Date: 2006-06-28 07:40 pm (UTC)
From: [identity profile] elhamisabel.livejournal.com
Nope, not shop for clothes!

What I'd do:

Wake up early, go to Holland Park, take my breakfast and a book with me. Read and eat and watch other early birds jogging, taking the dog for a walk or whatever they do at the time. Then browse some bookstores. Around lunch time, take a sandwich/whatever at a near M&S and sit down at Hyde Park and watch all those people having their lunch break. In the afternoon, go to Primrose Hill, enjoy the view of the city, walk the back streets.

Or: go to Richmond. Delightful. Or to Hampton Court Palace. That will be full of tourists at this time of the year, though. But still, if you go early, before the official opening time (9 or 9.30 in summer I think), walk in the Hmpton Court Gardens.

God, I want to be back in London!

Date: 2006-06-28 07:47 pm (UTC)
From: [identity profile] elhamisabel.livejournal.com
Oh, I forgot about the Kensington Roof Gardens. I've never been there (I eas told about it just before my last trip and that was so packed with things to do that I hadn't hasd time to go there). Maybe you can visit.

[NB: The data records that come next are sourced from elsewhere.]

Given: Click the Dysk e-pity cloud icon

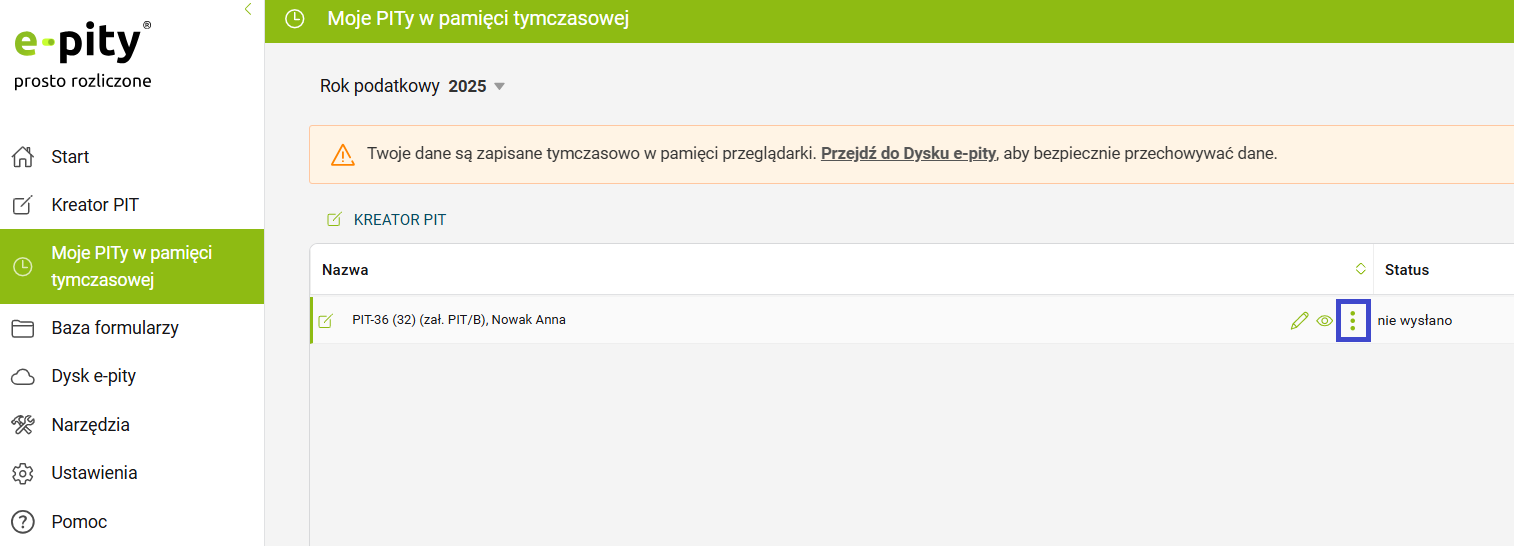Looking at the screenshot, I should pyautogui.click(x=22, y=377).
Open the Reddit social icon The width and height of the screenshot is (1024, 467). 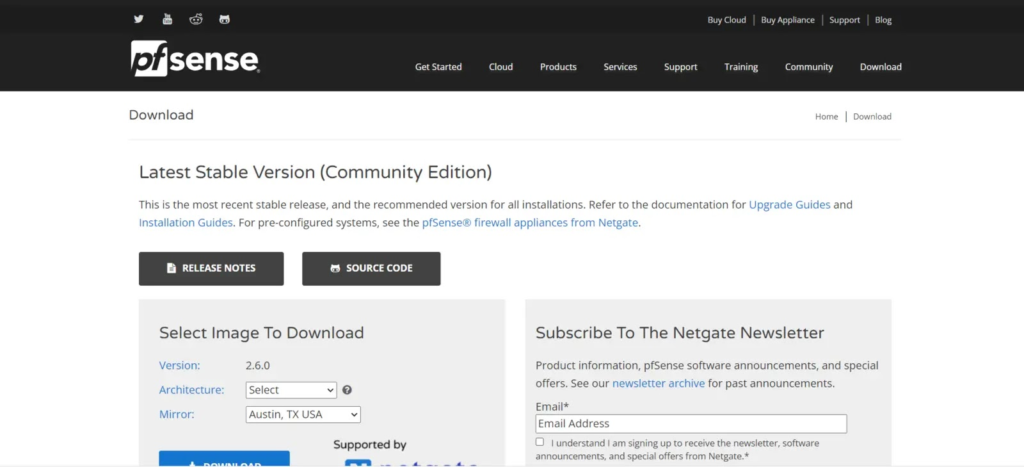pyautogui.click(x=196, y=19)
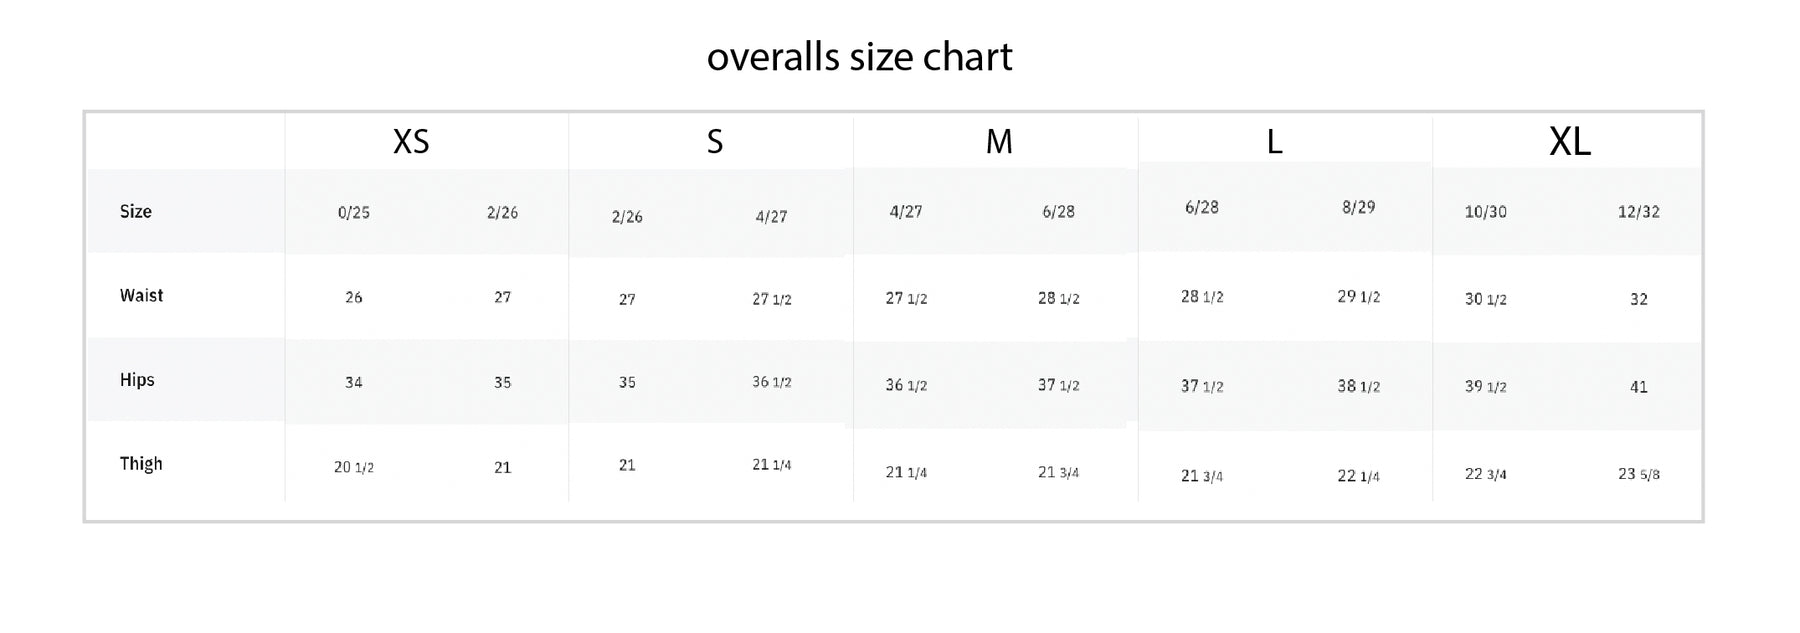1800x633 pixels.
Task: Select the Thigh row label
Action: tap(141, 464)
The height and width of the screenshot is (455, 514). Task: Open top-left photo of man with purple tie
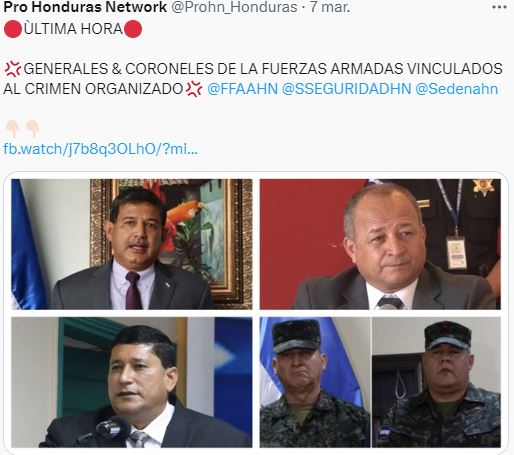(132, 244)
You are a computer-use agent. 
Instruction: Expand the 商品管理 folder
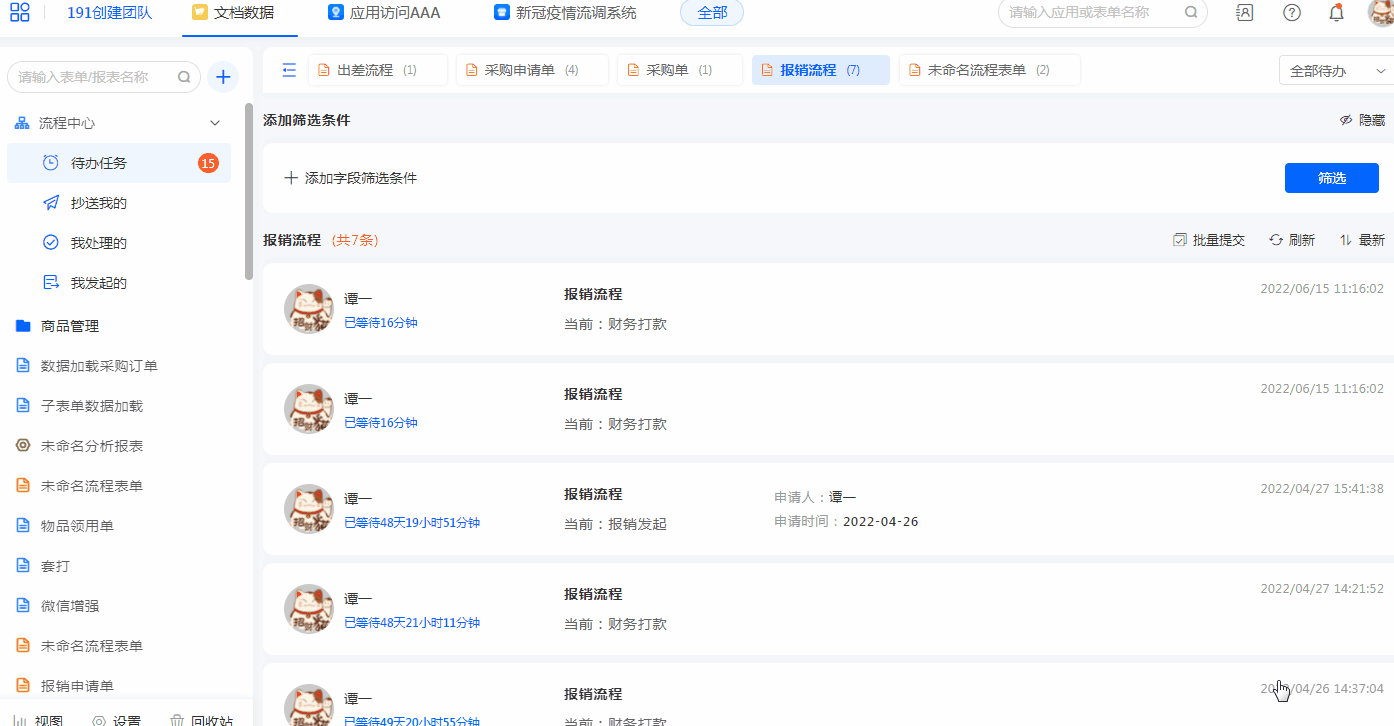tap(70, 326)
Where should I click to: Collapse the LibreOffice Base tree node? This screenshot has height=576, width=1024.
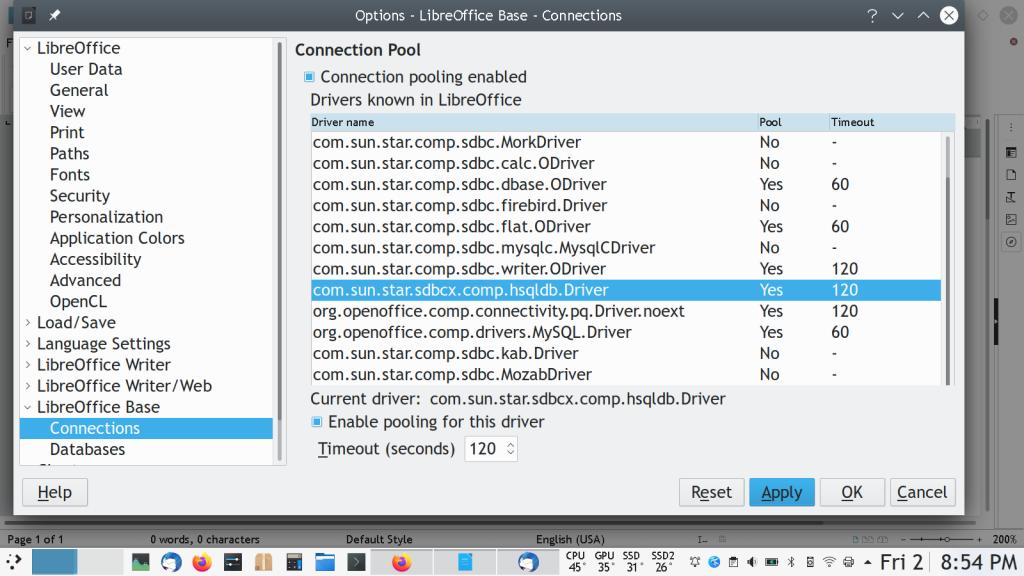point(28,407)
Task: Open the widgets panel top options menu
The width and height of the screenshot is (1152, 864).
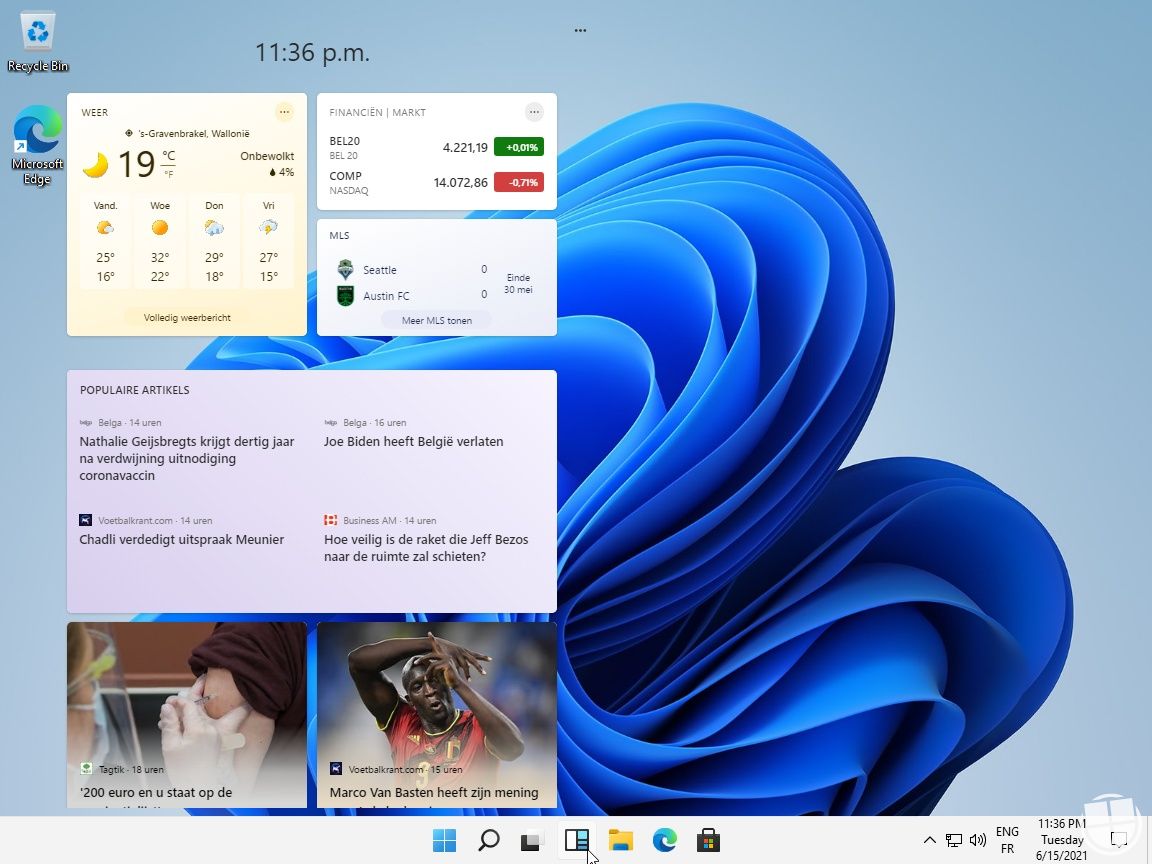Action: point(580,30)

http://www.roofgardens.com/home_flash/

Date: 2006-06-28 11:47 pm (UTC)
From: [identity profile] n6tqs.livejournal.com
I've got to say, I always carry a change of underwear in my carry-on, except on the last flight leg home. My baggage also went astray in Frankfurt when I was headed to London from Delhi last month, but turned up that evening. Like you, since I was unencumbered with my baggage, it was easier. Enough easier so that I stopped off at the half-price ticket booth at Leicester Square and picked up a ticket for that evenings performance of _My Name is Rachel Corrie_.

I assume you've done the Lissun's London Walk?

Me, I'd head out to the NMM at Greenwich. Or Tate Modern.

From: [identity profile] gorydetails.livejournal.com
Last time I flew in to London I arrived so early that the hotel wasn't open yet - my friends and I all had our luggage with us but nowhere to go to change clothes. The hotel-folk agreed to let us leave the bags on their doorstep for a few hours, and we went off to find a cafe and get some breakfast; after that I wandered around Regents Park by myself for a while, in that dreamy/dopy state resulting from jet-lag and too little sleep.

Of course, I wasn't a BookCrosser then. If I had been, I'd probably have set a higher priority on finding an internet cafe and some secondhand bookstores!

Date: 2006-06-29 08:31 am (UTC)
From: [identity profile] skyring.livejournal.com
All night I had nightmares about having to go to my friend's wedding in the jeans, sneakers, tank top, and cardigan I had worn on the plane.

Oh Tzurriz! You don't have to wear anything special to look stunning!